IBM has come out swinging, demonstrating dominance in the world of creating and implementing novel use cases for distributed ledger technology. Having secured the position as the private firm with the most new patents in blockchain technology in 2019 — notably including new measures to further improve security — IBM appears poised to retain that title with a barrage of new efforts in this space.
IBM’s Latest Blockchain Announcements
Continuing its work on the IBM Food Trust — which attempts to use blockchain-based record keeping to allow consumers to easily access the entire production and transportation history of common food items — IBM told the press on February 3, 2020, that it was preparing for a feasibility test with international food regulators, giving the company a chance to get valuable certification for the world of international produce shipping. Setting aside more than $200,000 for the project, IBM is showing regulators how the use of its new software can revolutionize the shipping industry worldwide.
Many of IBM’s other recent developments are largely unrelated to the Food Trust, showing the multifaceted nature of its blockchain strategy. Also on February 3, 2020, for example, IBM rolled out its distributed ledger solution for contract laborers, claiming to automate many of the more onerous tasks of payment processing. Automatically tracking things like time sheets, invoices and purchase orders, IBM is seeking to create a ready-made solution to not only streamline the process of employing outside contractors with a company, but also to show the wide ranging ways that blockchain technology can revolutionize modern society.
Going beyond these two fields, IBM also partnered with Walmart and Merck on what it is calling the Pharmaceutical Unity Network.
Working to keep all their technologies compliant with the upcoming Drug Supply Chain Security Act (DSCSA), the companies have been building an open-source platform to help pharmaceutical companies stay within the boundaries of this legal framework. By tracking the life cycle of drugs themselves in a similar manner to its food export initiative, IBM hopes to combat the problems of counterfeit drugs being sold to consumers and legitimate drugs being turned over to underground markets. Exploring a number of other areas where the blockchain framework could prove useful, IBM has been investigating things like drug recalls and clinical trials for further uses of this project.

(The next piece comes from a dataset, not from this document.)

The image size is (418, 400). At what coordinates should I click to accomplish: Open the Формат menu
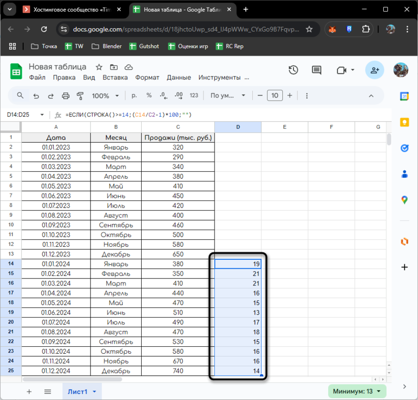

This massive investment into blockchain technology stems from the very highest levels of IBM’s corporate structure. On January 31, 2020, it was made public that IBM’s previous CEO was stepping down, and his replacement would be Arvind Krishna, the senior vice president for cloud and cognitive software, who has been intimately involved with not only the strategic development of IBM’s mad drive on blockchain technology, but also the development of many relevant technologies themselves.
In other words, even as IBM has enthusiastically supported these moves in the past, one of the principle architects in getting IBM’s blockchain efforts off the ground is now steering the entire company. Looking toward the future, it seems more and more likely that 2020 is going to blow IBM’s 2019 record for blockchain development out of the water.